Work required: Look at the entries below and restate word for word the lines from the first through the one that has "Open the Project".
*** Supplied information ***
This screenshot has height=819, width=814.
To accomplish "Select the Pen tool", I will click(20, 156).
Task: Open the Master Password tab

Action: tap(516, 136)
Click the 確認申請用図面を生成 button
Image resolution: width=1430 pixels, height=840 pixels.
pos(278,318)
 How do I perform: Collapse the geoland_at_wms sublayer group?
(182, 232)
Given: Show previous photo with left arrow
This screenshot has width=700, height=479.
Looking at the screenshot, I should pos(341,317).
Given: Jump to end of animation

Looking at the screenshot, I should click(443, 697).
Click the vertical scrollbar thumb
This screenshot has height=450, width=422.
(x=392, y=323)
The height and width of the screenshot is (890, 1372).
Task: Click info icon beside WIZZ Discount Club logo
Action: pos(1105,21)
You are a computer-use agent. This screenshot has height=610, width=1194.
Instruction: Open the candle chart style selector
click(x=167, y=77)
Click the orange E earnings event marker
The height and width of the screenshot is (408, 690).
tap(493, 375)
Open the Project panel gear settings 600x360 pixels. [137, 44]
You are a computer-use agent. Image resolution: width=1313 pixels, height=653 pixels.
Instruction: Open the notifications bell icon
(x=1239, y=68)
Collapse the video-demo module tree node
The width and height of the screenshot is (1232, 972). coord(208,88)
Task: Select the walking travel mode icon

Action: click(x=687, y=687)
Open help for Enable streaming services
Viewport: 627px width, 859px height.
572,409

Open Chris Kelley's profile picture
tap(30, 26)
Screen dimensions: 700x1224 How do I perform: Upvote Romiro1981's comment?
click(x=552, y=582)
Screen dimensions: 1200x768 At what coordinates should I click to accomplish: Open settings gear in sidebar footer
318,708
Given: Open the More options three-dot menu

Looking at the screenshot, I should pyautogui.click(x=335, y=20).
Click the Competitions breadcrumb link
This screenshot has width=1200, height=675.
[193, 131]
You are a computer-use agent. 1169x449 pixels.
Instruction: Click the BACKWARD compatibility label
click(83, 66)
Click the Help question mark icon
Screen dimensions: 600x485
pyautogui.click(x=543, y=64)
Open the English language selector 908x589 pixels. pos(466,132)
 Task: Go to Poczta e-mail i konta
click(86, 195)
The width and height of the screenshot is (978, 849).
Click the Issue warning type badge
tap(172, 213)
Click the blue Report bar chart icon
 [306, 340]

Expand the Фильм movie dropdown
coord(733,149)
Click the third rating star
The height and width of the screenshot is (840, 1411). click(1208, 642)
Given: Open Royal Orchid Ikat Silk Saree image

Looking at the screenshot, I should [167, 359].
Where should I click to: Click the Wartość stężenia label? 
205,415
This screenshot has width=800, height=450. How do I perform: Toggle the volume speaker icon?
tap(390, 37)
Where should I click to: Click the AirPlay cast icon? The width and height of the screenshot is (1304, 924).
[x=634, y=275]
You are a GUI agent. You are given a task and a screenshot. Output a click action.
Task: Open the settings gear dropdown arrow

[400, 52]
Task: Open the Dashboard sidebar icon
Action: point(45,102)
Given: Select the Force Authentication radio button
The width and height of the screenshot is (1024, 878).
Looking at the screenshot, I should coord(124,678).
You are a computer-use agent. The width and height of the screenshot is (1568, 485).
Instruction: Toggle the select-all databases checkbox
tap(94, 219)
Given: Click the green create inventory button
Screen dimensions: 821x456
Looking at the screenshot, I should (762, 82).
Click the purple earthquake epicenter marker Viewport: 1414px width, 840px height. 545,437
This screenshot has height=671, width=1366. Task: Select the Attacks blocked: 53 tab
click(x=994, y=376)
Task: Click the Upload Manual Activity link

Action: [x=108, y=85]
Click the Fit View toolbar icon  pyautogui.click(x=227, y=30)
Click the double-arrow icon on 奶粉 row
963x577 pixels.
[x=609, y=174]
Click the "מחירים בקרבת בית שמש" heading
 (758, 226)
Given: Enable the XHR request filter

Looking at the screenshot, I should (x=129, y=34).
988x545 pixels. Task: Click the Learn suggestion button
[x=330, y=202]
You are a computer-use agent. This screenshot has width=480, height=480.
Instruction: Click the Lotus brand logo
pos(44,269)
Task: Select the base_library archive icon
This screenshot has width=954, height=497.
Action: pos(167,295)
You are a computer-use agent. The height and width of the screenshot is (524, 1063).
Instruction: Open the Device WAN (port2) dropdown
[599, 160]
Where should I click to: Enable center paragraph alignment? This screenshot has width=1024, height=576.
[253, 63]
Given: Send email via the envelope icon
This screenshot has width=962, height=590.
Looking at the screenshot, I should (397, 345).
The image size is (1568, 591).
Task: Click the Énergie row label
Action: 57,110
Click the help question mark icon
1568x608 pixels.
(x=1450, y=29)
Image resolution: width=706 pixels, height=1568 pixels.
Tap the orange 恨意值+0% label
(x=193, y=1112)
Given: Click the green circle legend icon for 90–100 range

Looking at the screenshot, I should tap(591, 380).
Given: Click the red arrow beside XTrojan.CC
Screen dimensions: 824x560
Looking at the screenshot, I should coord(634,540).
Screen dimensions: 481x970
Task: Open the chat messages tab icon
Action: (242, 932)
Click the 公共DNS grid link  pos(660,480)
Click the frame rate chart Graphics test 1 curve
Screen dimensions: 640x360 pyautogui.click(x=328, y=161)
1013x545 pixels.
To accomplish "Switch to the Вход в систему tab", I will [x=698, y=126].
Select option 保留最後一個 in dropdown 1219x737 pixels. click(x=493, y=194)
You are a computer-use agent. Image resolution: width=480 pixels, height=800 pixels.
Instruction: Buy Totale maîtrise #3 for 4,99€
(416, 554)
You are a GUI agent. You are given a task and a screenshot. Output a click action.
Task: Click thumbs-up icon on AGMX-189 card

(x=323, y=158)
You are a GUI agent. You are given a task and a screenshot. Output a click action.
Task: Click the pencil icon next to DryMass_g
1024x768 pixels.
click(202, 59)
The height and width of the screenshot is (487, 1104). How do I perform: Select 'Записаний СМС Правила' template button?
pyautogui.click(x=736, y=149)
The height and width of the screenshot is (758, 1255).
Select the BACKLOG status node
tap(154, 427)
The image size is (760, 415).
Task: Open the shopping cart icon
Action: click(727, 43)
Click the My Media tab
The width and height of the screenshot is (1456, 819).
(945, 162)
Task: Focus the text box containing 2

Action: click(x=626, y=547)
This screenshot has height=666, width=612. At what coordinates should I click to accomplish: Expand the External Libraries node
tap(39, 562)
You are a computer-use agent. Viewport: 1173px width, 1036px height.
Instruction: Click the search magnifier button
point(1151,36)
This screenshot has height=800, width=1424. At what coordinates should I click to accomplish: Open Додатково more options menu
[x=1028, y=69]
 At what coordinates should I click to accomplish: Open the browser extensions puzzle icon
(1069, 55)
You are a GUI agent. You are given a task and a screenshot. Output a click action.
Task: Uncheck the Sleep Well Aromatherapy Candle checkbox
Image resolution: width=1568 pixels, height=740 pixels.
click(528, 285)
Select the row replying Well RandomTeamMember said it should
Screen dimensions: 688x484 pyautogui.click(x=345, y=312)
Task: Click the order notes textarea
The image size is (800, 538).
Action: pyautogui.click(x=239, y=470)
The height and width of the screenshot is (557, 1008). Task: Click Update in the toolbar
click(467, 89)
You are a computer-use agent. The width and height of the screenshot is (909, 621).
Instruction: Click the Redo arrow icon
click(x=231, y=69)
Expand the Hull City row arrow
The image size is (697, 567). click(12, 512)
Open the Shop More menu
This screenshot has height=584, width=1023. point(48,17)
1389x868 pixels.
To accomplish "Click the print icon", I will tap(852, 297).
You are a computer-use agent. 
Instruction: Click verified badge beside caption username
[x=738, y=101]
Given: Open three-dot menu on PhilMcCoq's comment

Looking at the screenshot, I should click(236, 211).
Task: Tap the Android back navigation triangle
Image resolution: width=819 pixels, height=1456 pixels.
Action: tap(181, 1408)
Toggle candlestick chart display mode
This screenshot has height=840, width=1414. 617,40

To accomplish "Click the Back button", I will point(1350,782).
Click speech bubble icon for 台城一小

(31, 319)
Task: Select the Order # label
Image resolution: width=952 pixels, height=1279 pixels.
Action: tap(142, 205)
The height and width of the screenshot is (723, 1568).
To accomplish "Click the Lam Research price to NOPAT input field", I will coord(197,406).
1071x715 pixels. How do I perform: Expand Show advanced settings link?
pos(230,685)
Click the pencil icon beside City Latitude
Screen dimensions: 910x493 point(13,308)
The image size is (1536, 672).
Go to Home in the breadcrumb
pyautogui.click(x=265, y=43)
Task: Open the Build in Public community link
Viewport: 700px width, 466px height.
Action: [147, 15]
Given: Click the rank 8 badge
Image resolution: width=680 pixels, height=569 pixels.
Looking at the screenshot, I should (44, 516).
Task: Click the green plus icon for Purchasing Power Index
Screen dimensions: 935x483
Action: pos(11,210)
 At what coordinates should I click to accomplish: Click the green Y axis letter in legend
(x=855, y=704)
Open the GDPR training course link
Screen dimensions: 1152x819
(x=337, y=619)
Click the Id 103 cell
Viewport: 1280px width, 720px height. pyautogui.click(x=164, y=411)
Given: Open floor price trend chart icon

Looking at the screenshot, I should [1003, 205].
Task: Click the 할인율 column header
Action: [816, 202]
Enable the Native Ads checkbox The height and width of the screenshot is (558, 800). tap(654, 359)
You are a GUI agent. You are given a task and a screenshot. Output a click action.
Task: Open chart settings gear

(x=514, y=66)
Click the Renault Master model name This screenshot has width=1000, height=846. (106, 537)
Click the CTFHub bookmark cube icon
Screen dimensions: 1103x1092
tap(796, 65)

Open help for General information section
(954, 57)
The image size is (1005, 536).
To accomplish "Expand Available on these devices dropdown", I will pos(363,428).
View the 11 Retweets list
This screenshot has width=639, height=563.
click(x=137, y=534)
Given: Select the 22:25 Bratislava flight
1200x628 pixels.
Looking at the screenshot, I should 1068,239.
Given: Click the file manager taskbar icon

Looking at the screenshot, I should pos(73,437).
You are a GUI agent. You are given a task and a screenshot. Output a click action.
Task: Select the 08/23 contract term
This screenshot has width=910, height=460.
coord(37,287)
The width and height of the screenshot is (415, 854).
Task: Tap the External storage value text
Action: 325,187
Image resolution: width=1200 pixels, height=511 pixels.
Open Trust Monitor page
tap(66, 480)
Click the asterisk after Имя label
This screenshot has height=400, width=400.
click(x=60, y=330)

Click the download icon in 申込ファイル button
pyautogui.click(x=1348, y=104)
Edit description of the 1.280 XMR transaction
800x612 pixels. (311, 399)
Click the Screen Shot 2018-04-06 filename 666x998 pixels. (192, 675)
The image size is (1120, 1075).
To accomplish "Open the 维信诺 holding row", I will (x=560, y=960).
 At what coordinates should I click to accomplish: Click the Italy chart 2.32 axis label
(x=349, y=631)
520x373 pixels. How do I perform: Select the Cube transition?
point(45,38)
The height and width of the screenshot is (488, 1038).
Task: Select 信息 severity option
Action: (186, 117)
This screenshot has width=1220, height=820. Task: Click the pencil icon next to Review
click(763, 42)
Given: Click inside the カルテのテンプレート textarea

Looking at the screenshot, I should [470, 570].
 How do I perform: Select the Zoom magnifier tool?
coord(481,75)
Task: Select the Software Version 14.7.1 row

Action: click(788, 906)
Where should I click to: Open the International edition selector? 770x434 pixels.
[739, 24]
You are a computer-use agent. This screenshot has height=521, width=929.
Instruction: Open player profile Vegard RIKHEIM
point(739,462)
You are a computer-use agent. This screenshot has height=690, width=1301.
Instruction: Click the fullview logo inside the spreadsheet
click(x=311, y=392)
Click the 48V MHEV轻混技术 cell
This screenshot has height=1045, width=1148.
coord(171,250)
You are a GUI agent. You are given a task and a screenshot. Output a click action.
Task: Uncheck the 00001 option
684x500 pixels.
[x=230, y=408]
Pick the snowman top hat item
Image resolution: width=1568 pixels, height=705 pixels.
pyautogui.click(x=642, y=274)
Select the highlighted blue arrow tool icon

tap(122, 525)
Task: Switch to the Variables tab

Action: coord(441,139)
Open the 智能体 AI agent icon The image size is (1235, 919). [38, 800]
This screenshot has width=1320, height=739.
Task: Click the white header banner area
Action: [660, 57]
*** End of Supplied information ***
Your response:
This screenshot has height=819, width=814.
To accomplish "Select the Pen tool", I will click(20, 156).
Task: Open the Master Password tab

Action: tap(516, 136)
Click the 確認申請用図面を生成 button
Image resolution: width=1430 pixels, height=840 pixels.
pos(278,318)
 How do I perform: Collapse the geoland_at_wms sublayer group?
(182, 232)
Given: Show previous photo with left arrow
This screenshot has width=700, height=479.
Looking at the screenshot, I should pos(341,317).
Given: Jump to end of animation

Looking at the screenshot, I should click(443, 697).
Click the vertical scrollbar thumb
This screenshot has height=450, width=422.
(x=392, y=323)
The height and width of the screenshot is (890, 1372).
Task: Click info icon beside WIZZ Discount Club logo
Action: pos(1105,21)
You are a computer-use agent. This screenshot has height=610, width=1194.
Instruction: Open the candle chart style selector
click(x=167, y=77)
Click the orange E earnings event marker
The height and width of the screenshot is (408, 690).
tap(493, 375)
Open the Project panel gear settings 600x360 pixels. [137, 44]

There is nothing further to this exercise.